Edge Architecture and Deployment
CitadelMesh is edge-first: each building operates autonomously with local compute, storage, and policy enforcement. This document describes the edge deployment model, offline autonomy, and fail-safe design.
Edge-First Philosophy
Buildings Must Work Offline: Cloud connectivity enhances capabilities but is not required for core operations.
Design Principles:
- Local Autonomy: Critical control loops run entirely at edge
- Cloud Sync: Cloud provides orchestration, analytics, long-term storage
- Graceful Degradation: Loss of cloud connectivity reduces features, not safety
- Security Isolation: Edge enforces zero-trust even within building network
Edge Hardware Profile
Industrial PC Specification
Recommended Spec (per building/large zone):
- CPU: 4-8 cores (Intel i5/i7 or AMD Ryzen)
- RAM: 16-32 GB
- Storage: 512 GB - 1 TB NVMe SSD (RAID 1 for redundancy)
- Network: Dual Gigabit Ethernet (redundant links)
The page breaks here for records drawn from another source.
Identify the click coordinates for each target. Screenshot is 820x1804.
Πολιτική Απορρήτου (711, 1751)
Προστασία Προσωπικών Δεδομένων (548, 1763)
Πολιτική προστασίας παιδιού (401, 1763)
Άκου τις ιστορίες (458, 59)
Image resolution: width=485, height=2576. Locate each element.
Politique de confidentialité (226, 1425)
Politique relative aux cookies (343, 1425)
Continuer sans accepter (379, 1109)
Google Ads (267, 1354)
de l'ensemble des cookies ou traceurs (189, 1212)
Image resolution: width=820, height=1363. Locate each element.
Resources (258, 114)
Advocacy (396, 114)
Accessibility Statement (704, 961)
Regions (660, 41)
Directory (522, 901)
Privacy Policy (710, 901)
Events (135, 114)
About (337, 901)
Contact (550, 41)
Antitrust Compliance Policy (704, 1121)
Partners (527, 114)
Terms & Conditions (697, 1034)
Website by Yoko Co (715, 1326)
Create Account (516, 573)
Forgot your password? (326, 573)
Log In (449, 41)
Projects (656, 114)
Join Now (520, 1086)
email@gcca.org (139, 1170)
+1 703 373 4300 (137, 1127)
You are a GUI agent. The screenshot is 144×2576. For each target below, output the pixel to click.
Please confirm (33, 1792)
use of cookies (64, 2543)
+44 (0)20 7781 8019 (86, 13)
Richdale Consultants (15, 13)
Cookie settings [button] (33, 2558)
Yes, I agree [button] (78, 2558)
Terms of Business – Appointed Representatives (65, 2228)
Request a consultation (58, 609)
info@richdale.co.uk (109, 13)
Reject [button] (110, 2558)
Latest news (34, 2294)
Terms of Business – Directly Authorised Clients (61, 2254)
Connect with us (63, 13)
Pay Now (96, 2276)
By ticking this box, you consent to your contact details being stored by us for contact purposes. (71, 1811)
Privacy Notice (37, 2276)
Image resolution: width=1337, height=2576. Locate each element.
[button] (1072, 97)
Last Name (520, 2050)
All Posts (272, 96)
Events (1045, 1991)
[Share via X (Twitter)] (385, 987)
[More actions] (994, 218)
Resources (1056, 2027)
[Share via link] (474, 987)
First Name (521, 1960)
- Optional: GPU/NPU for video analytics
- Security: TPM 2.0 for secure boot and key storage
- Power: UPS-backed with 4-hour runtime
Example Products:
- Dell Edge Gateway 5200
- HP t740 Thin Client
- Advantech ARK-1123 Series
- Custom build with Ubuntu LTS
Edge Software Stack
graph TB
subgraph "Edge Node"
subgraph "Orchestration Layer"
K3s[K3s Kubernetes]
end
subgraph "Agent Layer"
Security[Security Agent Pod]
Energy[Energy Agent Pod]
Automation[Automation Agent Pod]
end
subgraph "Adapter Layer"
SSE[Security Expert Adapter]
Avigilon[Avigilon Adapter]
EBO[EBO Adapter]
HA[Home Assistant Adapter]
end
subgraph "Messaging Layer"
MQTT[Mosquitto MQTT]
NATS[NATS JetStream]
end
subgraph "Storage Layer"
TSDB[TimescaleDB]
Cache[File Cache]
end
subgraph "Security Layer"
SPIRE[SPIRE Agent]
OPA[OPA Engine]
end
subgraph "Observability Layer"
OTel[OTel Collector]
end
end
K3s --> Security
K3s --> Energy
K3s --> Automation
K3s --> SSE
K3s --> Avigilon
K3s --> EBO
K3s --> HA
Security --> NATS
Energy --> NATS
Automation --> NATS
SSE --> NATS
Avigilon --> NATS
EBO --> NATS
HA --> NATS
NATS --> TSDB
Avigilon --> Cache
Security --> SPIRE
Energy --> SPIRE
Security --> OPA
Energy --> OPA
Security --> OTel
Energy --> OTel
Operating System
Ubuntu LTS Core (22.04 LTS or newer)
- Minimal attack surface
- Long-term support (5 years)
- Secure boot with TPM
- Automated security patching
- CIS hardened baseline
Container Orchestration
K3s (lightweight Kubernetes)
Why K3s over full Kubernetes:
- Lightweight: 40 MB binary, low memory footprint
- Edge-Optimized: Runs on resource-constrained hardware
- Single Binary: Easy deployment and updates
- Compatible: Same APIs as full Kubernetes (AKS/EKS compatible)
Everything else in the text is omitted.